- _PASSAGE TO READ_:
[Start of section]

Monday, November 8, 2021

Takeaways

 The second load of washing is in the machine, the first load already strung out on the line. The cat is asleep on the bed after providing a morning of affection, repeatedly. When he gives these cuddles, the look of bliss on his face is evident. Normally, I get one cuddle a day. This morning, he's provided me with six or seven. He's happy to be home. 

I'm glad I have today off. It's giving me time to process the weekend and allow some of the exhaustion to abate. There's a long list of things to do:

  • Cut my toenails (done)
  • See my trainer (2 p.m.)
  • Arrange a Mason's property association workshop
  • Go to editing class (6.30 p.m.)
  • Mop the floors
  • Provide my Nana's yo-yo recipe to Ash, our caterer on the retreat (Done)
  • Do the week's food shopping (After training - done)
  • Get some reading done (done)
  • Go to Bunnings and buy some cat grass (done)
I've also got the need to mentally unpack the weekend, which always needs to be done after these retreats. Catherine Deveny runs a transformative weekend, without trying in many ways. She facilitates the weekend, the rest of us help to make the magic. Maybe middle-aged, left-leaning, thoughtful women should meet en masse more often. 

Anyway, this is what I've come up with from this weekend. 

1) I need to be hugged more often. 

Yes, I know we're been through COVID, but there were lots of hugs and snuggles this weekend. I only see these people once or twice a year, but they give GREAT hugs. Like most people, I've got out of the habit of touching people, It was so nice to be around people how appeared genuinely pleased to see me and who happily hug and hug back. 

2) Time near and in water is a tonic

Walking barefoot along a pristine beach, allowing the sand to slough off the dead skin on my feet - I wish I could do this every day. And don't get me started about the joys of running naked into the Southern Ocean with a number of equally naked, like-minded lunatics which is one of the most liberating feelings in the world. I could have spent more time in the water. I wanted to stay there and howl at the sea for a bit longer. The water was bracing, but not overly cold. I felt beautiful. I felt strong. I felt completely at one with nature. 

There should be more of it. 

3) Sharing experiences about menopause is liberating

I was a couple of gin and tonics down by this stage. I might have pilfered half a cigarette. I had a wonderful chat with a 'young'n' about the joys of menopause. We don't talk enough about menopause.

[End of section]

- _DATA LISTING_:
[Start of section]

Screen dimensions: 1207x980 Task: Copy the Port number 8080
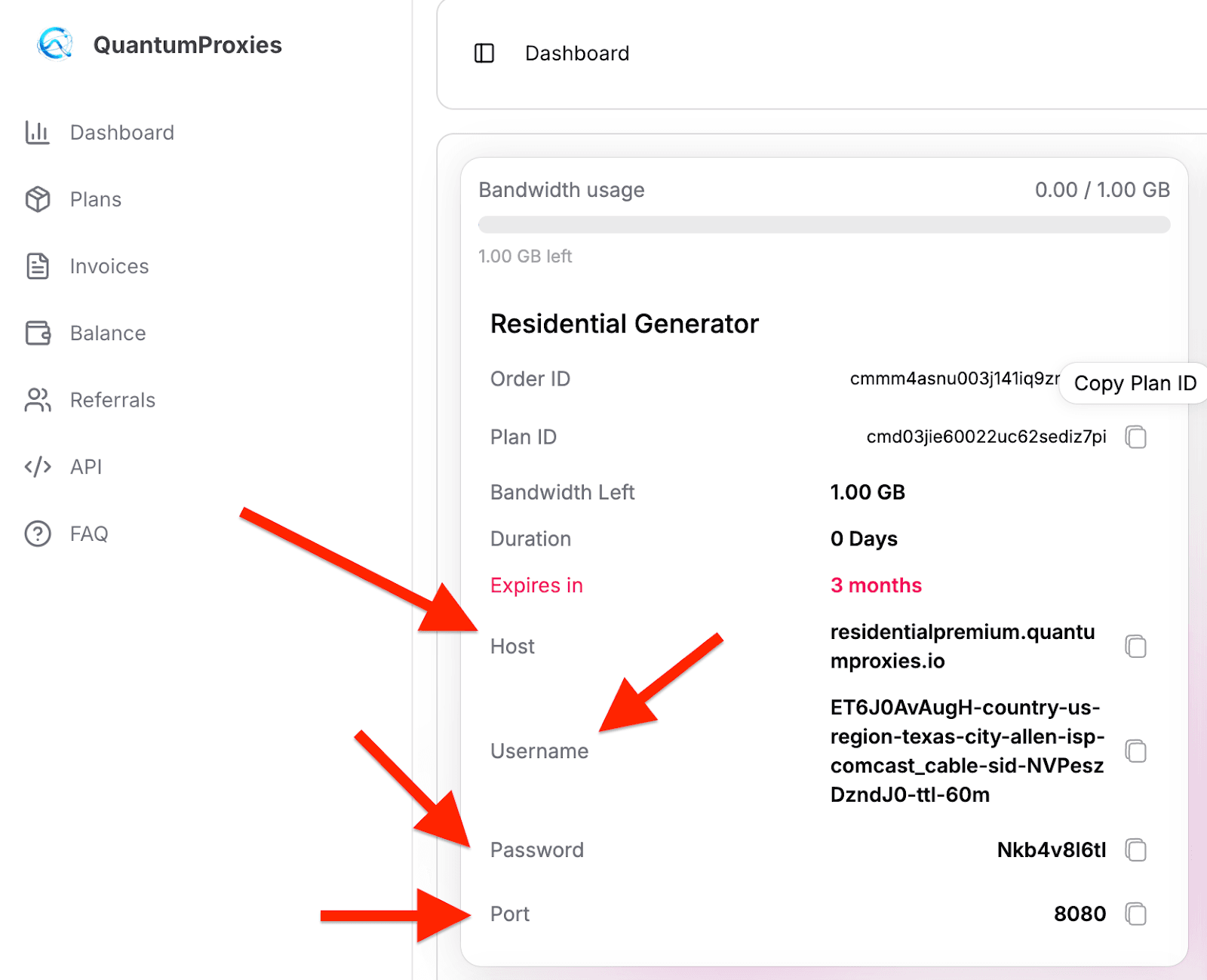tap(1135, 914)
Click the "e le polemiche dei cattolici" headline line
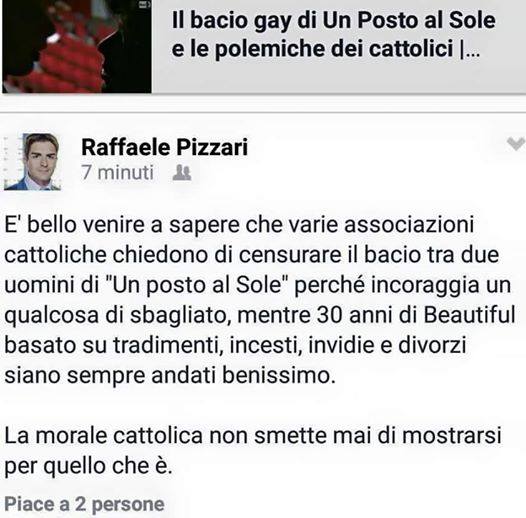Screen dimensions: 526x518 313,49
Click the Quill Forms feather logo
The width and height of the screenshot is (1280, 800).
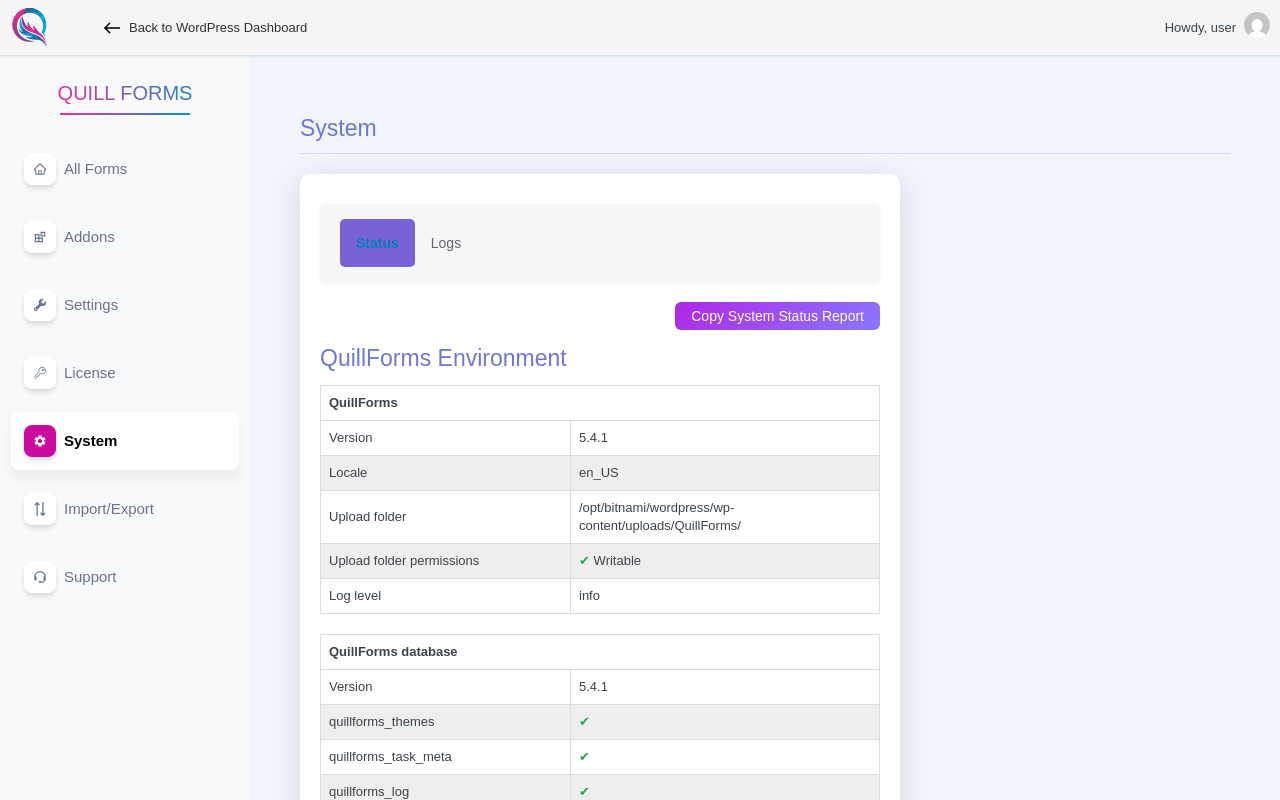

[End of section]

- _QUESTIONS TO ANSWER_:
- 1) For the retreat post, say whether each statement agrees with it, answering yes or no and quoting the deciding words: (a) The cat usually gives the writer one cuddle a day. (b) The editing class is at 2 p.m. (c) The water was overly cold.
- 2) Write the next part of the retreat post, picking up after its final sentence.
The listing is material separate from the retreat post.

- _ANSWERS BELOW_:
- 1)
(a) Yes: "Normally, I get one cuddle a day."
(b) No: "Go to editing class (6.30 p.m.)"
(c) No: "The water was bracing, but not overly cold."

- 2)
I extolled the virtues of HRT, and finding a decent doctor who will listen and offer alternative. I bemoaned the 'joys' of this time. The horrendous hot flushes, the screaming psychos, the lack of sleep, the fact you vagina turns into a vice, the itches, the not feeling like yourself... Young'n has a bit of a way to go. She's approaching 40. 

The young'n said nobody told her about this. 

The young'n was told to talk to her mother, and if things got strange, talk to her naturopath, or doctor.

This was my public service activity for the weekend. 

And somehow I was given the new porn name of Rusty Flaps. Not sure what to do with this. 

4) Setting targets and having an accountability monitor is a good thing

I gave myself the goal of writing 5000 words this weekend. It let Dev know this was going to be my goal She said she'd be my accountability monitor. 

By the end of Saturday, I had the words down. Then the questions came - should I write more? Should I extend the goal. My answer to that was no. I did get a few more words down, and I got my Furious Fiction entry out, but my goal for the weekend was reached and that was good. 

It felt good to achieve - but not overacheive. 

I have to remember this more often. 

5) The cat should be left with Blarney and Barney more often

Lucifer went to stay with his uncle and aunt while I was away. Although they were kind and loving with him, he was an absolute ingrate. He hid in the base of a recliner rocker for most of the weekend, occasionally coming out to eat and use the litter tray. 

When I turned up on Sunday night, Blarney said she might have to cut him out of the chair. Whenever she went near him, he hissed. She went to get the shears. I lay down in front of the chair, stuck my hand in, gave him a pat and told him to stop being a goose. He crept out after two minutes. 

On getting him home and giving him some dinner (They fed him well, but he went on a bit of a hunger strike - oh and Barney slept in his room with him one night, to keep him company - daft animal cuddled up behind his knees) he seemed to settle down. 

Today, I've been receiving regular cuddles. As in very regular smooches, cuddles, purrs... you name it, he's dished it out. I was sitting in my editing class. He jumped up for a cuddle on my shoulder. I was sitting on the toilet, he jumped up for a smooch (choice). As I had the day off, I had a lie in. He was all over me like a rash. 

Appears he missed me. 

6) I should give the link to the song of the day, not just the clip

This came from three people on the retreat. Why can I sing the song of the day? Seems not everybody can see them, depending on the mode in which they are viewing the blog. I'm still amazed people read my blog. 

Anyway, the song of the day will be liked in the hyperlink from now. Gotta keep the readers happy.